Supersonics like Oniks has been rated as low as 10 meters, so does the last Moskit. There are claims they even go down as much as 5 meters.
Any missile(or plane) can go 0.5m above the airfield. The problem is doing the same above actual sea.
Supersonics - especially air-breathing ones - will never catch up to subsonics in this aspect - and the faster they go, the more the difference. It's pretty much a hard limit.
I don't even know why you think plumes are a big issue as turbojets do produce enough of that. You cannot hide the plume enough because whatever you are going to add to a missile, will add weight and drag and reduce its range.
Almost all modern subsonics take measures to hide their plume; NSM - relatively less, LRASM - relatively more. Supersonics are in no competition here, because of hot air(ramjets especially so), and comparatively huge&uninterrupted flow of air. Speed doesn't come by itself.
p.s. on turbojets - it depends on the missile in question. There are small/low resource turbofans. Furthermore, small turbojets are exactly that - small.
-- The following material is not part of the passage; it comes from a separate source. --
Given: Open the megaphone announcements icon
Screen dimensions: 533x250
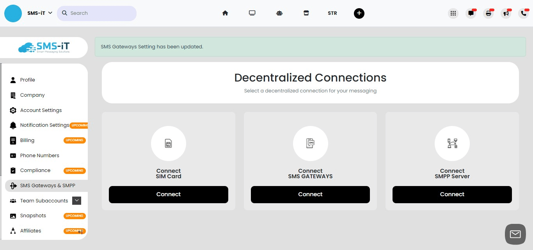Looking at the screenshot, I should coord(506,13).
For supersonics radar is necessary? All missiles do not need to emit radar until their final stage.
Yes.
(1)rule of thumb: all supersonic ASCMs use ARH. Quite a few subsonics are either mixed or fully passive - it depends on the concept of the missile in question.
(2)all missiles need to find target for their attack. Supersonics tend to do it earlier - because, obviously, (1)their speed and thus search has to be performed correspondingly earlier, and (2)they typically have no time to perform overly complex search patterns.
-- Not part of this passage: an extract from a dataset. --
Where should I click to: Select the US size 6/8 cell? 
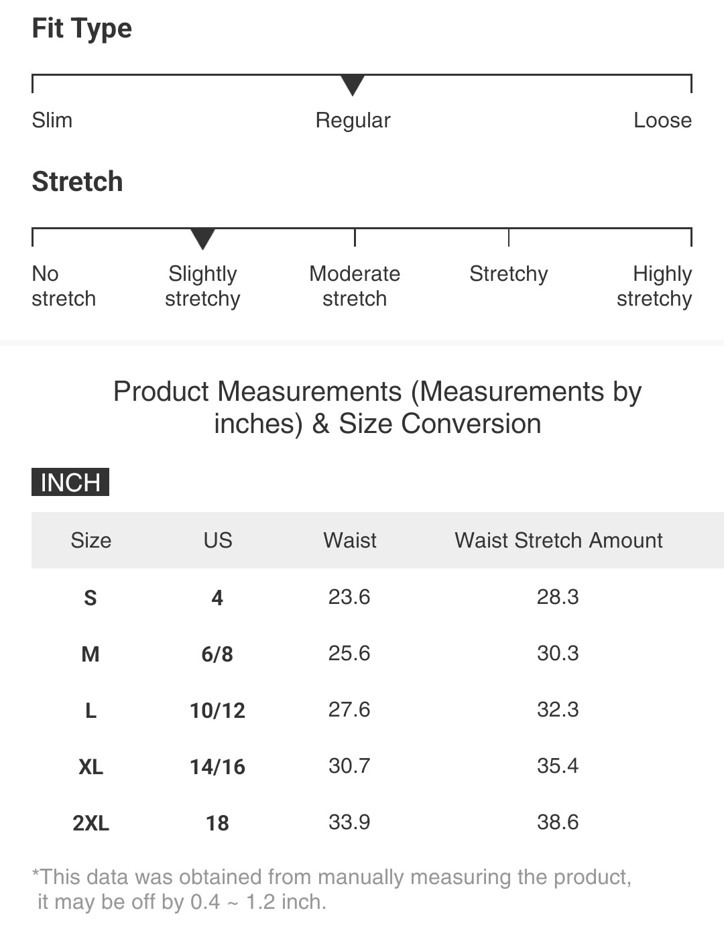pyautogui.click(x=217, y=654)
The missile is subject to flight corrections via datalink which will have to be done by satellite as a router, aircraft, UAVs, or even other ASMs.
Use of datalinks (external updates) actually plays against supersonics. Because if you have access to them - one of the big advantages(ability to shoot on unapdated target data due to far higher speed of the missile) actually goes down the drain. If you're investing in sufficient airspace control to provide these updates - you may very well both save money and make your attack sneakier by avoiding the sound barrier.
As for stealth, supersonics have a much angled nose, in addition to adjustable inlets that are also highly angled. So you can expect frontal (I mean frontal, not the sides) RCS to be low.
Your whole shock cone reflects, and you have a comparatively huge missile, which flies comparatively higher, and can't (aerodynamics!) hide its intakes the way subsonics can.
p.s. Kh-59 on your photo isn't even a true ASCM, more of a 1980s vintage multi-purpose stand-off precision weapon. Her modern relative looks like this:
You think the Chinese adopted supersonic missiles because they were inclined to adopting a Soviet doctrine? The history of Chinese antiship missiles have been by far and large, subsonic and they have no institutional overhang or momentum for bias to favor supersonic missiles. The missile they copied from the Soviet Union to produce the Seersucker and Silkworm missiles, is subsonic. Then came the era of Western European influence, particularly from the French that brought the C-801/YJ-81 from the Exocet. The Chinese was probably never convinced of supersonics themselves until they got a hold of the Moskit and saw what it can do, so they made a spiritual copy of it as the YJ-12 though they did have their own prototype supersonic ASM projects themselves, notably with the C101. The YJ-18 can be considered as mostly subsonic, the sprinter only works around 20 to 30km from a range total that can exceed 500km. If they are made to convince in the use of supersonics, even for a sprinter, it is because they have first hand, right at the front seat, experience of seeing it, testing it, collecting data for it themselves. It will be a decision made objectively and not through institutional bias.
This is an interesting part. For anything better than an educated guess, we'll have to go into chinese naval periodicals - and being blunt, I neither can read technical mandarin fast enough to do it now, nor do I have access to the translations (not a staff naval officer).
But given the choice of platforms - IMHO it points exactly to that.
YJ-12 is being employed from:
-H-6 family(main platform).
-Land launchers(defensive platform)
-Older destroyers(persistent at-sea platform).
While ideas of their employment may be different (and these forces are inherently flexible in their employment) - this is quite a typical "defensive" sea denial setup(defense through the threat of overwhelming salvo). In principle this mix, relying on mainland- and space-based targeting assets can reliably destroy just about any viable surface force within its reach, freeing modern force for other duties.
With this force at its current/future size(including units coming out from MLU) - I don't think there is need to arm frigates and corvettes with more heavy supersonic missiles. Their instrument is of far more tactical OtH nature, and their targets are far more diverse.